▶ **PROBLEM TO WORK ON**
Here is the task for the records below: repeat exactly the lines from the one with "Восточно-Казахстанская область (709, 1652)" to the one with "город Петропавловск (430, 1678)", both included, and nothing else.

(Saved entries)
---

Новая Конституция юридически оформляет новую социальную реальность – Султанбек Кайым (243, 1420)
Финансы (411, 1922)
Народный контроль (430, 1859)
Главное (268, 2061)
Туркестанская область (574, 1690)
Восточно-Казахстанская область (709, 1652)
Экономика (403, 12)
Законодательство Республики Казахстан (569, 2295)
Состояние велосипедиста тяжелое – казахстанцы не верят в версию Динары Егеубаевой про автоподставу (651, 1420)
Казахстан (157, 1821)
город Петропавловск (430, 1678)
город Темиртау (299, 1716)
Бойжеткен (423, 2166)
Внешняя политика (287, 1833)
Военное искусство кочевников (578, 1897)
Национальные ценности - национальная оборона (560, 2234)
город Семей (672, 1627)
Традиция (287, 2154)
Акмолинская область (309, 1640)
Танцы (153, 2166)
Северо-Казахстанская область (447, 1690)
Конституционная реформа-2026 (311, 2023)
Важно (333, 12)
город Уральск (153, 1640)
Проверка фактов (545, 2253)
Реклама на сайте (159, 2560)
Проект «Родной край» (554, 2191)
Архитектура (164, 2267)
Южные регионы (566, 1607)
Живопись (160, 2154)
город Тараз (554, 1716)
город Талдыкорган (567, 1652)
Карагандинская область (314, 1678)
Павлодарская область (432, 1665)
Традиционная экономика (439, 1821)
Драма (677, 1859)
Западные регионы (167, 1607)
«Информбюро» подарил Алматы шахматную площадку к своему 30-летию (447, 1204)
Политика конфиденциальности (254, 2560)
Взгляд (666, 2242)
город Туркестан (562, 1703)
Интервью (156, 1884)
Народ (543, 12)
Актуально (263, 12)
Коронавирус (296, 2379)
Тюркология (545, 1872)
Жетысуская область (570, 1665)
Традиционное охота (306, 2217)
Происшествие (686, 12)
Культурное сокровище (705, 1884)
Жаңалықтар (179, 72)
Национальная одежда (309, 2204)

---

▶ **EXERCISE SOLUTION**
Восточно-Казахстанская область (709, 1652)
Экономика (403, 12)
Законодательство Республики Казахстан (569, 2295)
Состояние велосипедиста тяжелое – казахстанцы не верят в версию Динары Егеубаевой про автоподставу (651, 1420)
Казахстан (157, 1821)
город Петропавловск (430, 1678)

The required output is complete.